You can't handle the (dirty) truth: Data-centric Insights Improve Pseudo-Labeling

Authors: Nabeel Seedat, Nicolas Huynh, Fergus Imrie, Mihaela van der Schaar

DMLR 2024 | Venue PDF | LLM Run Details

Reproducibility Variable Result LLM Response
Research Type Experimental We now empirically investigate multiple aspects of DIPS... We evaluate the effectiveness of DIPS on 12 different real-world tabular datasets... We explore an extension of DIPS to images, highlighting its versatility. Setup. We investigate the use of DIPS to improve pseudo-labeling for CIFAR-10N (Wei et al., 2022a).
Researcher Affiliation Academia Nabeel Seedat EMAIL University of Cambridge, Cambridge, UK; Nicolas Huynh EMAIL University of Cambridge, Cambridge, UK; Fergus Imrie EMAIL University of California, Los Angeles, CA, USA; Mihaela van der Schaar EMAIL University of Cambridge, Cambridge, UK
Pseudocode Yes Algorithm 1 Plug DIPS into any pseudo-labeler
Open Source Code Yes 1. https://github.com/seedatnabeel/DIPS or https://github.com/vanderschaarlab/DIPS
Open Datasets Yes Datasets. The tabular datasets are drawn from a variety of domains (e.g. healthcare, finance)... For example, Covid-19 (Baqui et al., 2020), MAGGIC (Pocock et al., 2013), SEER (Duggan et al., 2016), and CUTRACT (Prostate Cancer PCUK, 2019) are medical datasets. COMPAS (Angwin et al., 2016) is a recidivism dataset.
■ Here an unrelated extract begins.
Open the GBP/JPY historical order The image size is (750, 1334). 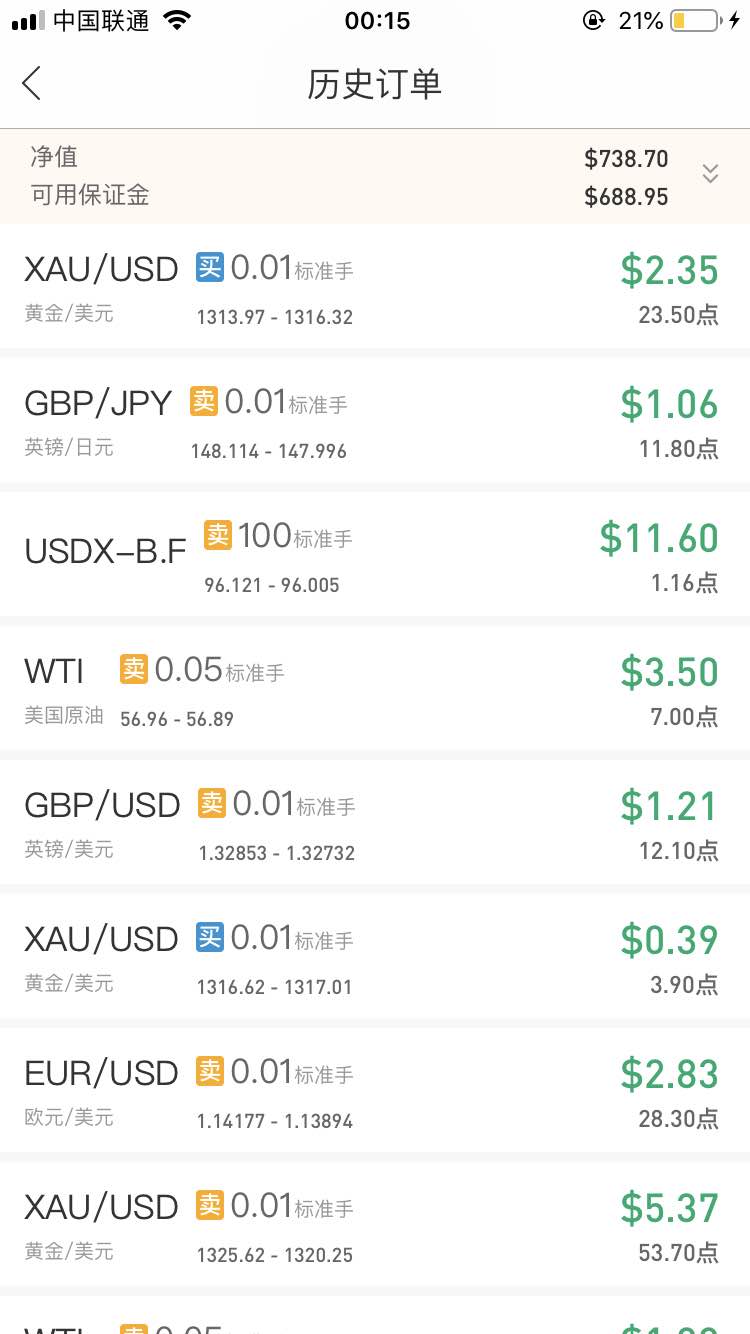coord(375,421)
Credit is a financial default dataset from a Taiwan bank (Yeh and Lien, 2009). Higgs is a physics dataset (Baldi et al., 2014)... We investigate the use of DIPS to improve pseudo-labeling for CIFAR-10N (Wei et al., 2022a).
Dataset Splits Yes We report results in Fig. 4 across 50 random seeds with different data splits with a fixed proportion of Dlab : Dunlab of 0.1:0.9.
Hardware Specification Yes Figure 8: (a) DIPS improves the time efficiency (hours reported on a v100 GPU) of Fix Match, by 1.5-4X for the same performance ( better).
Software Dependencies No The paper mentions using 'XGBoost backbone' and 'Wide Res Net-28' but does not specify version numbers for these or any other software dependencies. Specific version numbers are required for a reproducible description of ancillary software.
Experiment Setup No The paper mentions a fixed proportion of Dlab : Dunlab of 0.1:0.9, using 50 random seeds for tabular datasets, and nlab = 1000 over three seeds for image datasets, and specifies model architectures like XGBoost and Wide ResNet-28. However, it does not explicitly provide specific hyperparameters such as learning rate, batch size, number of epochs, or optimizer settings in the main text.